In the 17th century or in early modern England the man was the head of the household. The man was at the top and the husband’s role as governor of his family and household which includes his wife, children, wards and servants. In those days they thought it was instituted by God and nature. The family was seen as the secure foundation of society, with the husband’s role being comparable to that of god within his universe or the king within his country. Women were instructed that their spiritual and social worth resided above all else in their practice of and reputation for chastity. Unmarried virgins and wives were to maintain silence in the public sphere and give unstinting obedience to their fathers and husbands, but widows had some scope for making their own decisions and managing their affairs.

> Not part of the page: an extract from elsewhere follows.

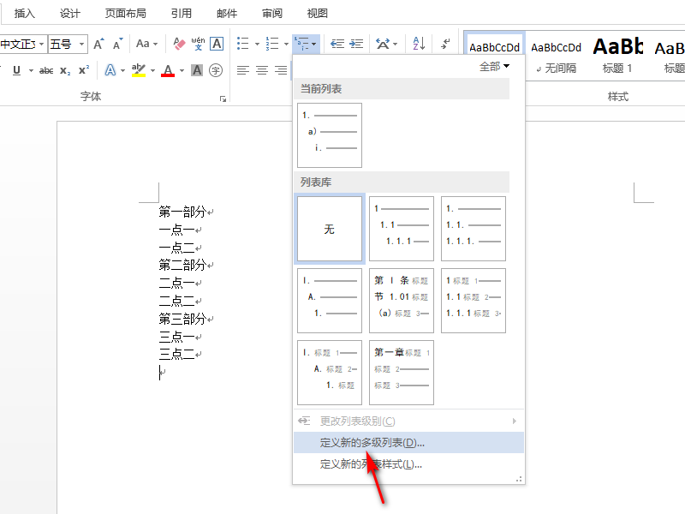The image size is (685, 514).
Task: Click the numbered list icon
Action: 272,44
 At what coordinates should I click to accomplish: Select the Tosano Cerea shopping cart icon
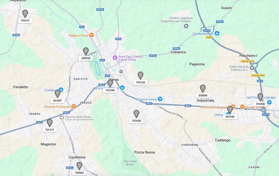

Children and servants were bound to the strictest obedience. Inevitably, however, tension developed when such norms met with common disobedience.
In the plays written by Shakespeare and Ford there is a difference in the way women behave and conduct themselves than how women usually do in the 17thcentury.
We mainly look at two women in each play; Annabella from ‘Tis Pity She’s A Whore’ and ‘Katherine’, the shrew in ‘The Taming of The Shrew’.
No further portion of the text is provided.